Now let us slice our data, using this example code.

train_dataset = tf.data.Dataset.from_tensor_slices((X_train_scaled, y_train)).batch(14)
test_dataset = tf.data.Dataset.from_tensor_slices((X_test_scaled, y_test)).batch(14)

This is a brief description about how TensorFlow slices data:

from_tensor_slices() is a function that takes tuples of arrays (or tensors) as input, and outputs a dataset. Each element is a slice from these arrays in tuples format. Each element is a tuple of one row from X (features), and a corresponding row from Y (labels). This technique allows the model to match each input with a corresponding output.
batch(14) divides the dataset into batches of 14 elements. Instead of feeding all of the data to the model at one time, the data then (instead) be processed iteratively, so that the computation is not too memory-intensive.
1. We can choose how many pieces of data are used at a time. For instance, we can use 14 slices at a time. The number of slices can impact the model’s performance and how long it takes the model to learn. You may need to try different numbers, to figure out which works best.

Question 5 (2 points)

Now (finally!) we will build a machine learning model, we will train it, and we will evaluate it using TensorFlow. The following example code defines a model architecture, compiles the model, trains the model on a dataset, and evaluates it on a separate dataset, to ensure the model’s effectiveness. Please create and run the whole program, named: load the dataset, clean the data, specify the features and labels, specify the training and testing data, define the model, compile and train the model, and clean things up, after building the model.
```
# Define model
model = tf.keras.Sequential([
    tf.keras.layers.Dense(128, activation='relu', input_shape=(X_train_scaled.shape[1],)),
    tf.keras.layers.Dropout(0.2),
    tf.keras.layers.Dense(1)
])

# Compile
model.compile(optimizer='adam',
              loss='mean_squared_error',
              metrics=['mean_absolute_error'])

# Train
history = model.fit(train_dataset, epochs=10, validation_data=test_dataset)

# Cleanup
del X_train_scaled, X_test_scaled, train_dataset, test_dataset
```

In the next project, we will reflect on what we learned during this project. We will continue to explore!

Building a model includes defining the model structure, training it on data, and testing its performance.
The example code defines a simple neural network model with layers, to find patterns in the dataset.
1. tf.keras.Sequential() defines the structure of the model and how it will learn from the data. It sets up the sequence of steps/layers. The model will process the layers to get patterns, and will learn from patterns, to make predictions.
2. model.compile sets up the model’s learning method: using the adam algorithm to do adjustments, the mean_squared_error to measure the accuracy of the model’s prediction, and the mean_absolute_error to average out how much the predictions differ from the real values.
3. model.fit() is the function that starts the learning process, using training data, and then checks the performance, with testing data.
4. Epoch is one complete pass through the entire training dataset.
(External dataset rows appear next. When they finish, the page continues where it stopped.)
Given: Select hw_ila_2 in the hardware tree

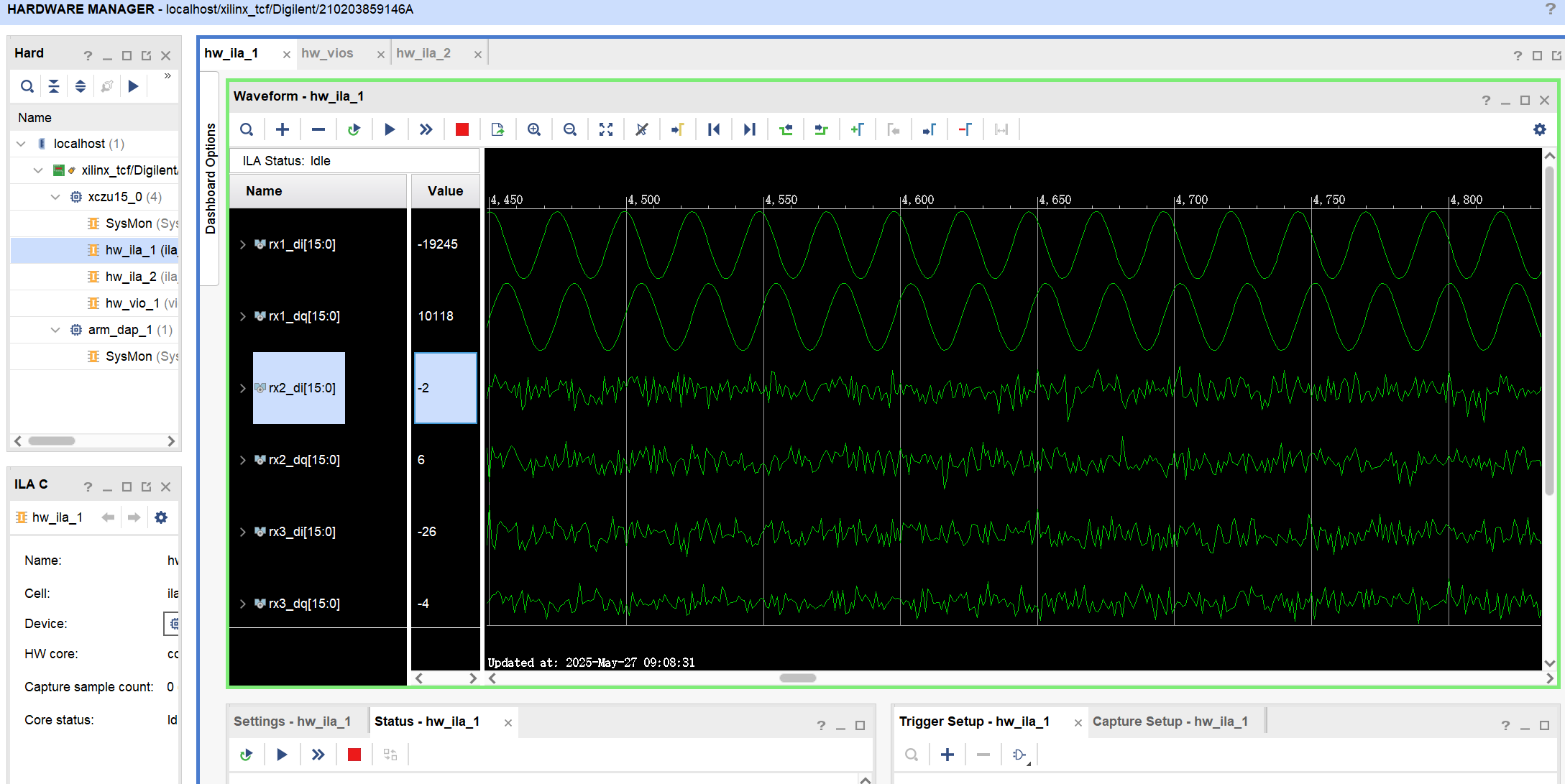Looking at the screenshot, I should [x=130, y=277].
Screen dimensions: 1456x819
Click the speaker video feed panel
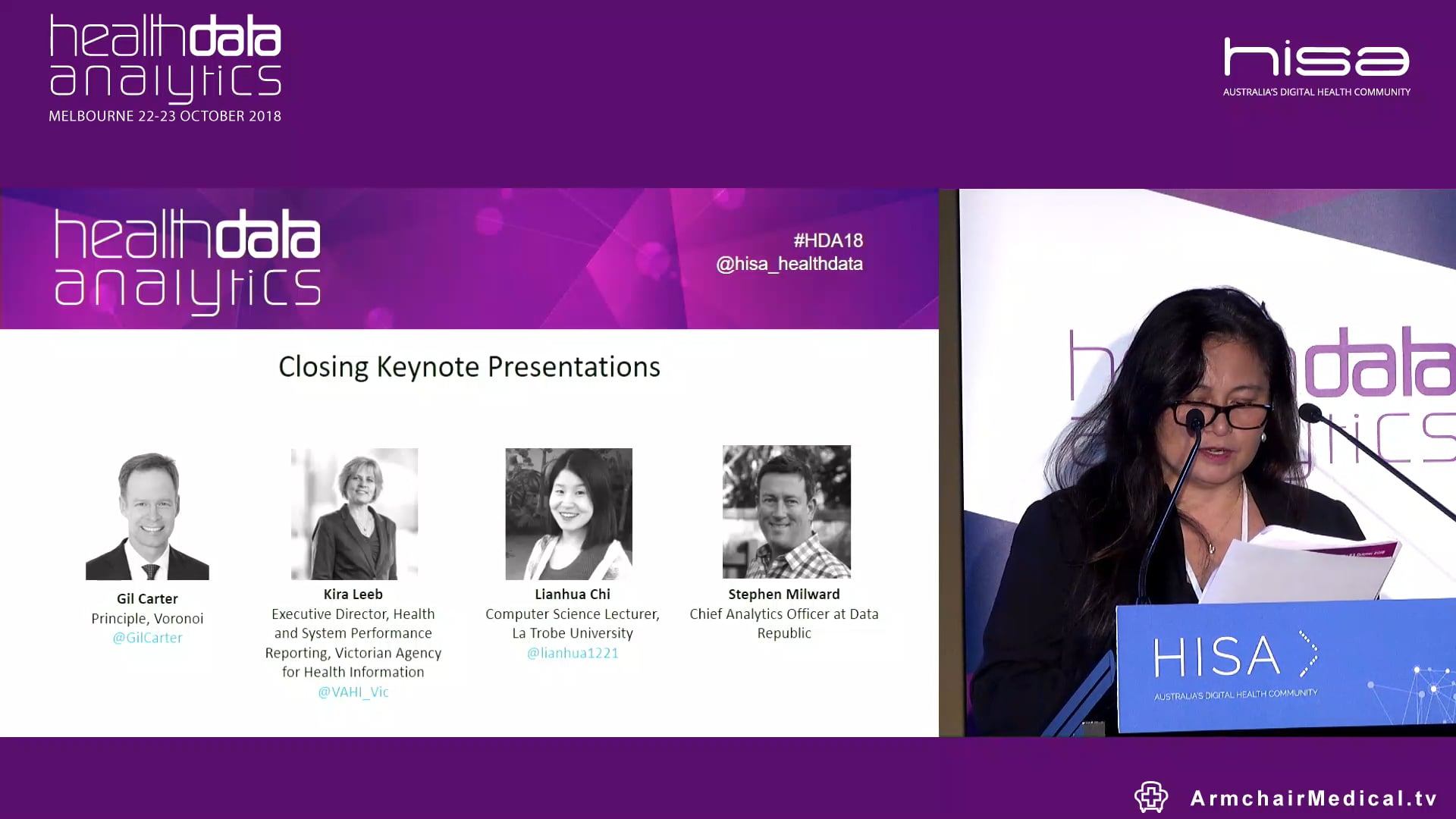(x=1207, y=463)
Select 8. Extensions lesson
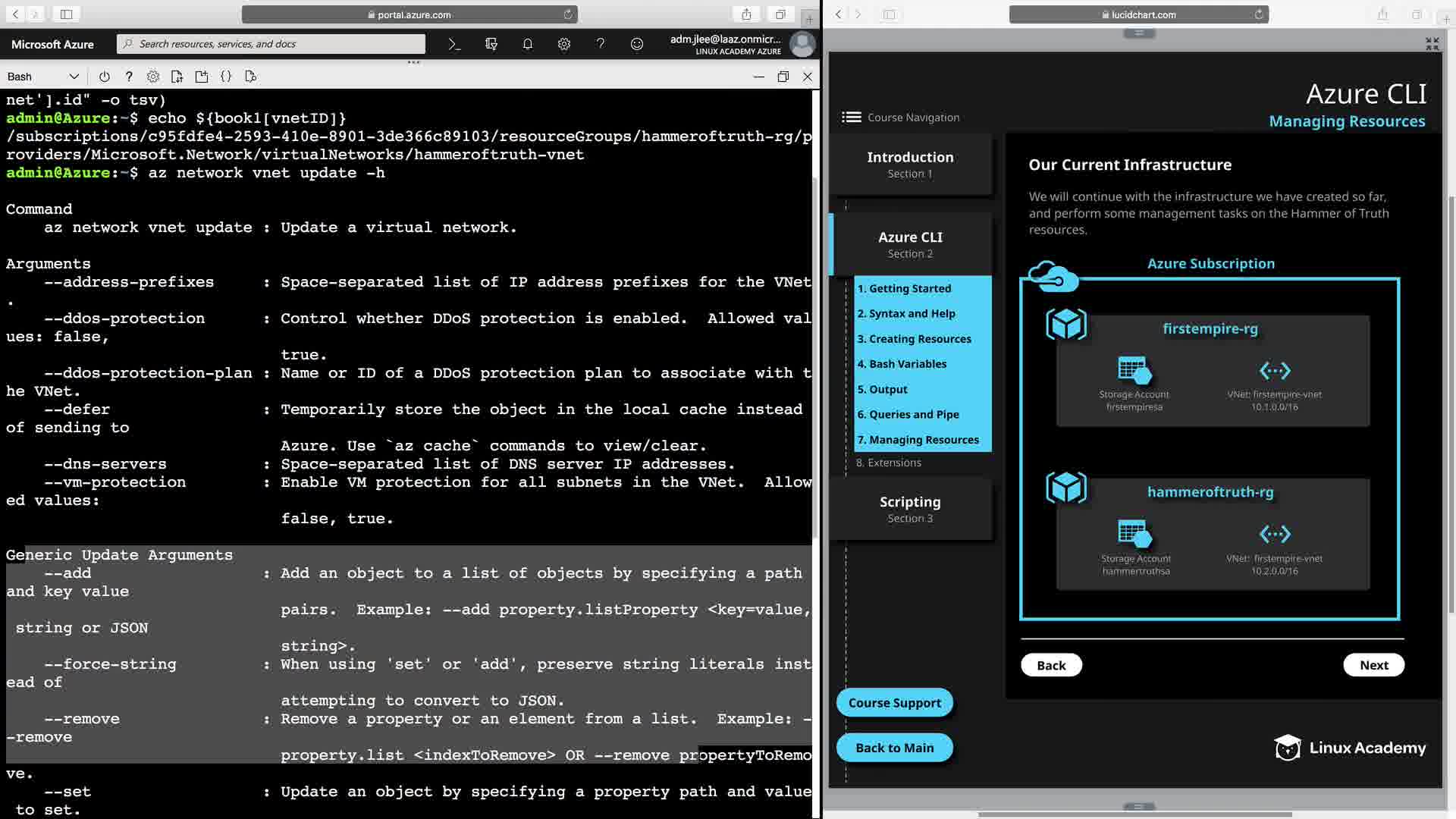The width and height of the screenshot is (1456, 819). (889, 463)
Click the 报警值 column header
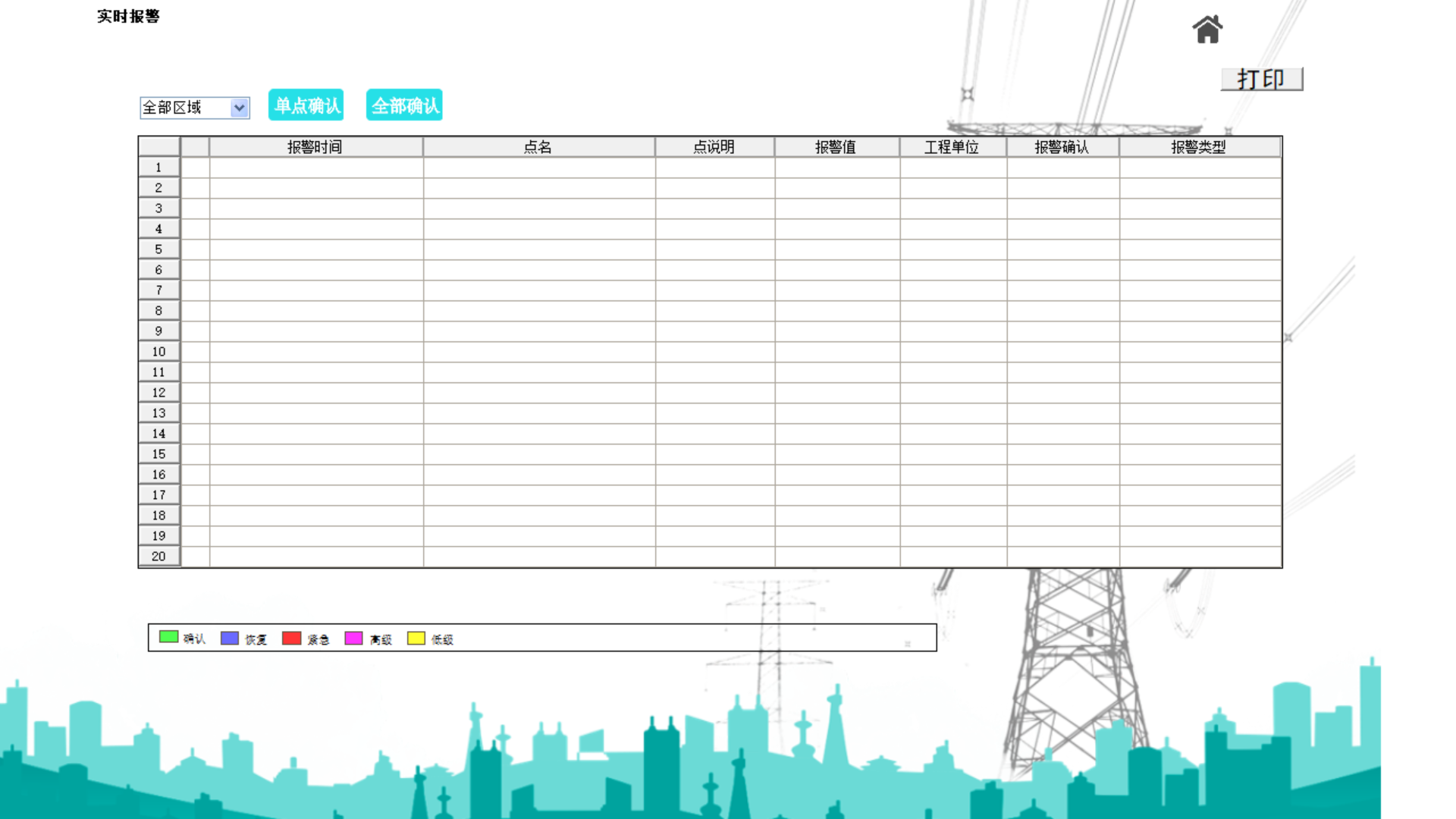This screenshot has height=819, width=1456. [x=836, y=147]
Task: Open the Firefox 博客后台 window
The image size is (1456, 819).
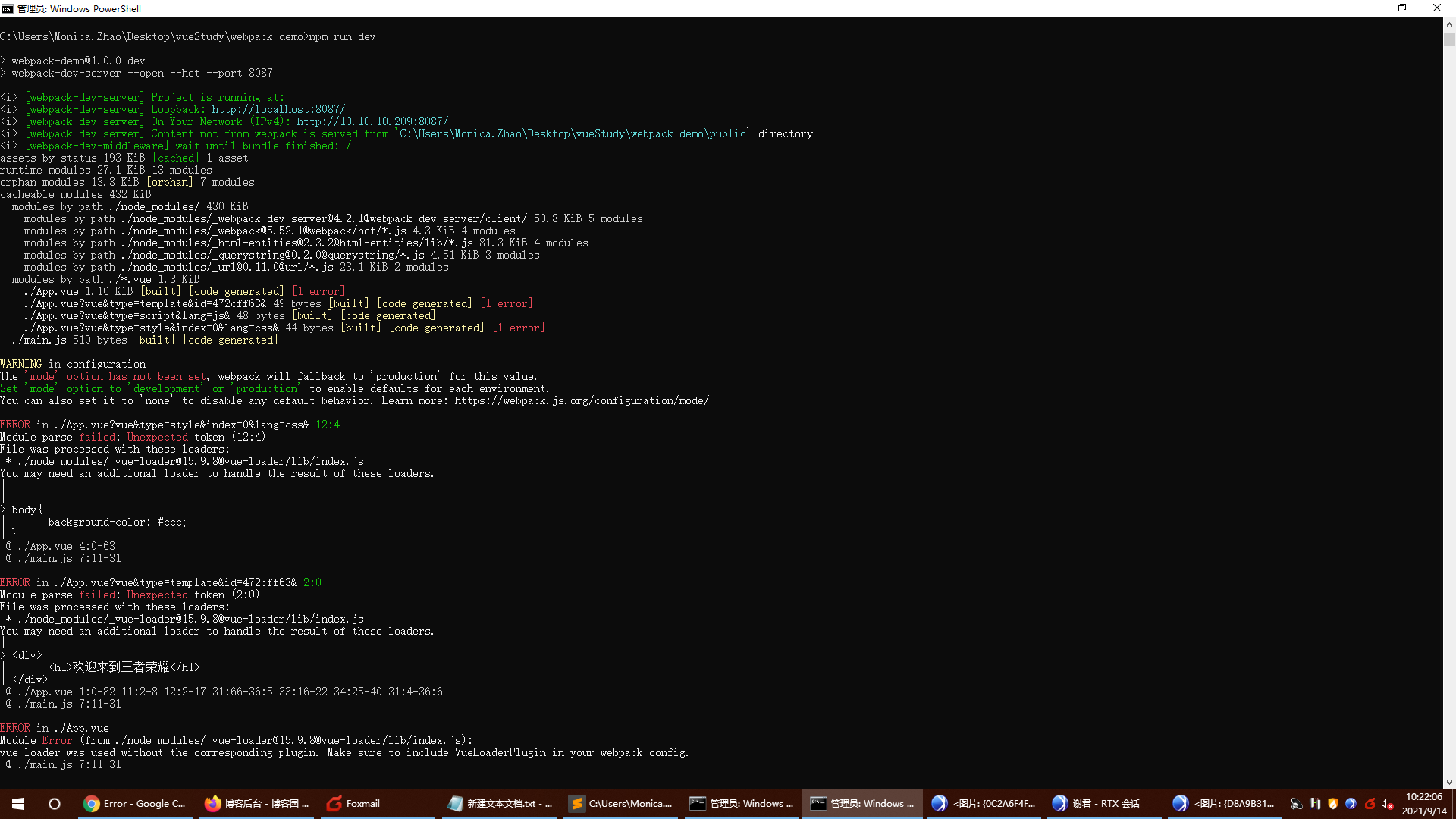Action: [x=256, y=804]
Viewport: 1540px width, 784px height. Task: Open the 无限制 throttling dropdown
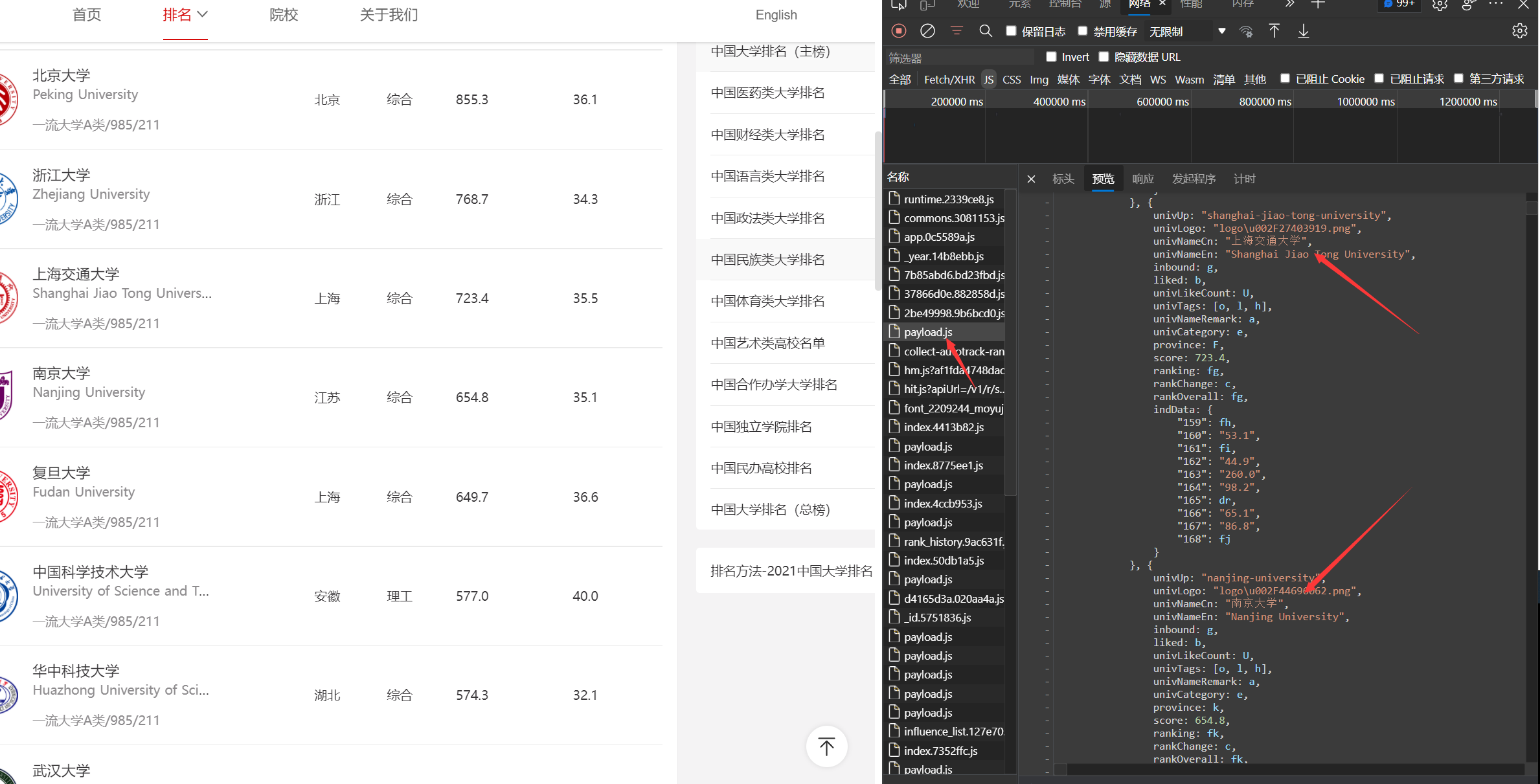point(1186,31)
The model is set to go through 10 epochs.

Project 10 Assignment Checklist

Jupyter Lab notebook with your code, comments and outputs for the assignment
- firstname-lastname-project10.ipynb
Python file with code and comments for the assignment
- firstname-lastname-project10.py
Submit files through Gradescope

Please make sure to double check that your submission is complete, and contains all of your code and output before submitting. If you are on a spotty internet connection, it is recommended to download your submission after submitting it to make sure what you think you submitted, was what you actually submitted.

In addition, please review our submission guidelines before submitting your project.